STORED DATA =>
§ §
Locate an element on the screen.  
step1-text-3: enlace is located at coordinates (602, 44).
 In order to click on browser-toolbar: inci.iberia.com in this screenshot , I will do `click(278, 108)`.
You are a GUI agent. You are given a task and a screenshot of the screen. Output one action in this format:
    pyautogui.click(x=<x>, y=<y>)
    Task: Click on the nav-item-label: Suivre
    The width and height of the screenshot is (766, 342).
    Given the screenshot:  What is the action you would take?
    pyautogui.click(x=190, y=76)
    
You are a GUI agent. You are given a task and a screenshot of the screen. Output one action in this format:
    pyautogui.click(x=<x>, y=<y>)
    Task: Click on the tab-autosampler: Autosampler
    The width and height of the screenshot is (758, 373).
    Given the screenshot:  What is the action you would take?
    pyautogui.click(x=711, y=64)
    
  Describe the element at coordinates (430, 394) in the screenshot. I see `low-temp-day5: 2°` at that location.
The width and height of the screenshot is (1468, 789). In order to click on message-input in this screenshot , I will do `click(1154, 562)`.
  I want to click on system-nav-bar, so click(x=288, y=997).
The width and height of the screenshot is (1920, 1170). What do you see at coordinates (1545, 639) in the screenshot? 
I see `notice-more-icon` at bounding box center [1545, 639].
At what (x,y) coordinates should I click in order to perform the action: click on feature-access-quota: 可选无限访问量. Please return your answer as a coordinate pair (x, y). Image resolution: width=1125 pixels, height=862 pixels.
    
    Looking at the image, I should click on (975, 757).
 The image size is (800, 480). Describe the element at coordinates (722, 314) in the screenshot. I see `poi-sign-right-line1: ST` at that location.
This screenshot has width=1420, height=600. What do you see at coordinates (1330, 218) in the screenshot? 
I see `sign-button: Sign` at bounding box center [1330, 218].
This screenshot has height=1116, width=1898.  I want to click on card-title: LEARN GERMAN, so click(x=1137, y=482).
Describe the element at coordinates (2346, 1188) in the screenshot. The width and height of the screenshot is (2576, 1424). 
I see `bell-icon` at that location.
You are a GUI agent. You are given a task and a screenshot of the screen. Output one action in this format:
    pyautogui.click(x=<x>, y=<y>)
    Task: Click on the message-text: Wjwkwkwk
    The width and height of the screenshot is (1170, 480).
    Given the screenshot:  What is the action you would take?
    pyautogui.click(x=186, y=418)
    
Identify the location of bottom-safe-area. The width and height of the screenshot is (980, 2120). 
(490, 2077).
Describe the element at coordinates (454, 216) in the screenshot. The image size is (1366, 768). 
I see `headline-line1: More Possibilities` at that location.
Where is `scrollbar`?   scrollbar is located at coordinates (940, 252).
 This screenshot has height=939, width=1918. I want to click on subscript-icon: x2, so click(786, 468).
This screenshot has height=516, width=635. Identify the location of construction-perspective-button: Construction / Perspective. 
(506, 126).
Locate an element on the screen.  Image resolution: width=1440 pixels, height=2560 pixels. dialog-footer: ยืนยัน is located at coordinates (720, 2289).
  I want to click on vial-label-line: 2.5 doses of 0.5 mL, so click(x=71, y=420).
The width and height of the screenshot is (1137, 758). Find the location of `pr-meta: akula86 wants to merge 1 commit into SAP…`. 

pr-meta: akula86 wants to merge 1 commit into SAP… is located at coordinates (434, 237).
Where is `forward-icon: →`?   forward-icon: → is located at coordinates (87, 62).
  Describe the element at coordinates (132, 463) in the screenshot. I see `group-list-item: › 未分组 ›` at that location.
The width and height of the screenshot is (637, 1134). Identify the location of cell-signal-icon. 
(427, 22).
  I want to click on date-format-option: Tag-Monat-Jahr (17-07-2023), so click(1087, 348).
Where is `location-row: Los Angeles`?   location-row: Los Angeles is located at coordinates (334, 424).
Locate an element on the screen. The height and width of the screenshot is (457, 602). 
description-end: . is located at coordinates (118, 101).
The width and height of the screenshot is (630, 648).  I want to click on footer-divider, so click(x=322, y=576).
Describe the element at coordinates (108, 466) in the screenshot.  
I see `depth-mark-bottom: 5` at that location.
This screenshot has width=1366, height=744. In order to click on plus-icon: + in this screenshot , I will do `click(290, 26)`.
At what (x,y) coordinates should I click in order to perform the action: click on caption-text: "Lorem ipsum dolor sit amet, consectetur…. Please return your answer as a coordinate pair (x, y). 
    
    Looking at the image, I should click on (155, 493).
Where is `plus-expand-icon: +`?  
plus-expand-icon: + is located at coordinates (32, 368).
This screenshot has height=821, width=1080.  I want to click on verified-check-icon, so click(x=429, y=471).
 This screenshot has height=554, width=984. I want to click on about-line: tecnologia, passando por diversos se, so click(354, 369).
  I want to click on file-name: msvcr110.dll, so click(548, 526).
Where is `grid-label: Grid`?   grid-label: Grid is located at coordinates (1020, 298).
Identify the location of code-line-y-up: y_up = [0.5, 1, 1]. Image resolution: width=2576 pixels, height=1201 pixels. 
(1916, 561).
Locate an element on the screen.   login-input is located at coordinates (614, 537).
§ §
WHAT THE TASK REQUIRES =>
Copy every record above word for word, in the same order.

RESPONSE AREA =>
Locate an element on the screen.  
step1-text-3: enlace is located at coordinates (602, 44).
 In order to click on browser-toolbar: inci.iberia.com in this screenshot , I will do `click(278, 108)`.
You are a GUI agent. You are given a task and a screenshot of the screen. Output one action in this format:
    pyautogui.click(x=<x>, y=<y>)
    Task: Click on the nav-item-label: Suivre
    The width and height of the screenshot is (766, 342).
    Given the screenshot:  What is the action you would take?
    pyautogui.click(x=190, y=76)
    
You are a GUI agent. You are given a task and a screenshot of the screen. Output one action in this format:
    pyautogui.click(x=<x>, y=<y>)
    Task: Click on the tab-autosampler: Autosampler
    The width and height of the screenshot is (758, 373).
    Given the screenshot:  What is the action you would take?
    pyautogui.click(x=711, y=64)
    
  Describe the element at coordinates (430, 394) in the screenshot. I see `low-temp-day5: 2°` at that location.
The width and height of the screenshot is (1468, 789). In order to click on message-input in this screenshot , I will do `click(1154, 562)`.
  I want to click on system-nav-bar, so click(x=288, y=997).
The width and height of the screenshot is (1920, 1170). What do you see at coordinates (1545, 639) in the screenshot? 
I see `notice-more-icon` at bounding box center [1545, 639].
At what (x,y) coordinates should I click in order to perform the action: click on feature-access-quota: 可选无限访问量. Please return your answer as a coordinate pair (x, y). Image resolution: width=1125 pixels, height=862 pixels.
    
    Looking at the image, I should click on (975, 757).
 The image size is (800, 480). Describe the element at coordinates (722, 314) in the screenshot. I see `poi-sign-right-line1: ST` at that location.
This screenshot has width=1420, height=600. What do you see at coordinates (1330, 218) in the screenshot? 
I see `sign-button: Sign` at bounding box center [1330, 218].
This screenshot has height=1116, width=1898.  I want to click on card-title: LEARN GERMAN, so click(x=1137, y=482).
Describe the element at coordinates (2346, 1188) in the screenshot. The width and height of the screenshot is (2576, 1424). 
I see `bell-icon` at that location.
You are a GUI agent. You are given a task and a screenshot of the screen. Output one action in this format:
    pyautogui.click(x=<x>, y=<y>)
    Task: Click on the message-text: Wjwkwkwk
    The width and height of the screenshot is (1170, 480).
    Given the screenshot:  What is the action you would take?
    pyautogui.click(x=186, y=418)
    
Identify the location of bottom-safe-area. The width and height of the screenshot is (980, 2120). 
(490, 2077).
Describe the element at coordinates (454, 216) in the screenshot. The image size is (1366, 768). 
I see `headline-line1: More Possibilities` at that location.
Where is `scrollbar`?   scrollbar is located at coordinates (940, 252).
 This screenshot has height=939, width=1918. I want to click on subscript-icon: x2, so click(786, 468).
This screenshot has height=516, width=635. Identify the location of construction-perspective-button: Construction / Perspective. 
(506, 126).
Locate an element on the screen.  Image resolution: width=1440 pixels, height=2560 pixels. dialog-footer: ยืนยัน is located at coordinates (720, 2289).
  I want to click on vial-label-line: 2.5 doses of 0.5 mL, so click(x=71, y=420).
The width and height of the screenshot is (1137, 758). Find the location of `pr-meta: akula86 wants to merge 1 commit into SAP…`. 

pr-meta: akula86 wants to merge 1 commit into SAP… is located at coordinates (434, 237).
Where is `forward-icon: →`?   forward-icon: → is located at coordinates (87, 62).
  Describe the element at coordinates (132, 463) in the screenshot. I see `group-list-item: › 未分组 ›` at that location.
The width and height of the screenshot is (637, 1134). Identify the location of cell-signal-icon. 
(427, 22).
  I want to click on date-format-option: Tag-Monat-Jahr (17-07-2023), so click(1087, 348).
Where is `location-row: Los Angeles`?   location-row: Los Angeles is located at coordinates (334, 424).
Locate an element on the screen. The height and width of the screenshot is (457, 602). 
description-end: . is located at coordinates (118, 101).
The width and height of the screenshot is (630, 648).  I want to click on footer-divider, so click(x=322, y=576).
Describe the element at coordinates (108, 466) in the screenshot.  
I see `depth-mark-bottom: 5` at that location.
This screenshot has width=1366, height=744. In order to click on plus-icon: + in this screenshot , I will do `click(290, 26)`.
At what (x,y) coordinates should I click in order to perform the action: click on caption-text: "Lorem ipsum dolor sit amet, consectetur…. Please return your answer as a coordinate pair (x, y). 
    
    Looking at the image, I should click on (155, 493).
Where is `plus-expand-icon: +`?  
plus-expand-icon: + is located at coordinates (32, 368).
This screenshot has height=821, width=1080.  I want to click on verified-check-icon, so click(x=429, y=471).
 This screenshot has height=554, width=984. I want to click on about-line: tecnologia, passando por diversos se, so click(354, 369).
  I want to click on file-name: msvcr110.dll, so click(548, 526).
Where is `grid-label: Grid`?   grid-label: Grid is located at coordinates (1020, 298).
Identify the location of code-line-y-up: y_up = [0.5, 1, 1]. Image resolution: width=2576 pixels, height=1201 pixels. 
(1916, 561).
Locate an element on the screen.   login-input is located at coordinates (614, 537).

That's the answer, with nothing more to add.